Costume changes everything
At a beachside town a couple of years ago I saw a young couple dressed as Goths. Not as cathedrals in that style of architecture, or as members of an axe-wielding Germanic tribe, or as characters in an Emily Bronte novel (though that’s fairly close), but as the black-clothed, black eyelinered Emo youth of the 1980s and ‘90s.
I found it quaintly anachronistic, almost cute. Incidentally, the young man’s mum owned the chip shop they were in, so they were not likely to waste away romantically that afternoon.
Costume is an essential part of a subculture, an urgent wish to distinguish oneself sartorially from the norm, whatever that is. I am in no way writing about ethnic dress, but about interesting folks who have enough time and food on their hands to bother dressing up.
My first introduction to costume other than the Sydney suburban norm was through my older brother Peter in the 1960s. (Or was it through the forbidden pages of National Geographic?) My brother started hanging out with the inner-city Beatnik crowd in Rowe Street.

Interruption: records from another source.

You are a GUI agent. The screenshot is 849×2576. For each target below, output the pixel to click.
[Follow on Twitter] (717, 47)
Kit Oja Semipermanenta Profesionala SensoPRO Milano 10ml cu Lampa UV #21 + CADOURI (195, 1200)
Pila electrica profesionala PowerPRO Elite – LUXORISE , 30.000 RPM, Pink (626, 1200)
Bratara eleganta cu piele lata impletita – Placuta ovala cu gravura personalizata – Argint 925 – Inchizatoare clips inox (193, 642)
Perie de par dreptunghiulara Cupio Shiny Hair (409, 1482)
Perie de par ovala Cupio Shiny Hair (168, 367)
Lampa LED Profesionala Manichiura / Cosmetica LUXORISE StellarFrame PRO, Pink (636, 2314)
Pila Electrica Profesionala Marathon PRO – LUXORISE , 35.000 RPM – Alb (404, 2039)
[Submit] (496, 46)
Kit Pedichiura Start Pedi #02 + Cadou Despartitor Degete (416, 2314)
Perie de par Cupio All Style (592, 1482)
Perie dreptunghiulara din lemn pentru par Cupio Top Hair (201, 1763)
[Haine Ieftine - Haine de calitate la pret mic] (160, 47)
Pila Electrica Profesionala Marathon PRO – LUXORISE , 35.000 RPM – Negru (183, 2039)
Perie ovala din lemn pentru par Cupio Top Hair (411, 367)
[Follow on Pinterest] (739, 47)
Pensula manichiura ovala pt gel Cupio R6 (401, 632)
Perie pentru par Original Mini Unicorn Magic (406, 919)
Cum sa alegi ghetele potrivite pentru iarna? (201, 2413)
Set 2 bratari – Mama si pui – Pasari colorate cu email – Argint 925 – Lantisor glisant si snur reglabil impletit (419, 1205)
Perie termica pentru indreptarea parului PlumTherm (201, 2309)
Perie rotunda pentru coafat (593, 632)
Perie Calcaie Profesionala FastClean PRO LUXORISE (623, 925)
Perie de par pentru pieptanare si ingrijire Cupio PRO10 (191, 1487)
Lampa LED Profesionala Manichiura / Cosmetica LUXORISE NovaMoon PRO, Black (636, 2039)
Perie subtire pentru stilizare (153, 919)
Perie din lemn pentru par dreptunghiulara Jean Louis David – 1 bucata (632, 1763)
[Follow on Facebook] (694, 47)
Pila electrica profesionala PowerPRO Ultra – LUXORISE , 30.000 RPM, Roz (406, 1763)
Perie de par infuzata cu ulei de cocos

The Beat look, originating in the USA in the ‘50s and probably influenced by French existentialism, involved black costume, from shades to jackets, to skivvies and goatees.
The highlight of my brother’s flirtation with Beat was the staged kidnapping of Brian Henderson of Bandstand fame, live on air. As Henderson was bundled off by university students, Peter played bongo drums for the cameras while a young woman gyrated about, clad in black, of course.
Consumerism has costumes
Consumerism has its own costumes. Folks, from Punks to the nouveau riche, assert their individuality and seek approval by wearing something that’s fashionable and/or expensive. Calvin Klein undies are more instagrammatical than Tradies, a fine and comfortable brand.
The costume extends to accessories, too. Whereas someone might display a Gucci label prominently on a handbag, I turn my reusable shopping bags bought from a supermarket inside out, so as not to freely advertise what I’ve already paid for.
The most insidious costume of all might be the suit and tie. Most infotech workers have escaped from it, along with Echo drudges, who might wear a cocked hat, eyepatch and fake parrot on Talk Like A Pirate Day, coming up on 19 September. See more at talklikeapirate.com/wordpress.
The tie had a poignant origin in the 17th century Croatian military cravat, a colourful red scarf. Wives watching the battles from hilltops could pick out their blokes from the opposing soldiers and even identify them in death. Cravat Day is still celebrated in Croatia.
Conformity, chiefly invented by aged white males like me, has its costume rules. It is seen as unseemly for a man to wear a skirt, though priests, Greek presidential guards (Evzones) and Scots get away with it. Old Spike Milligan joke: ‘Is anything worn under the kilt?’ ‘Nae, it’s all in perfect working order.’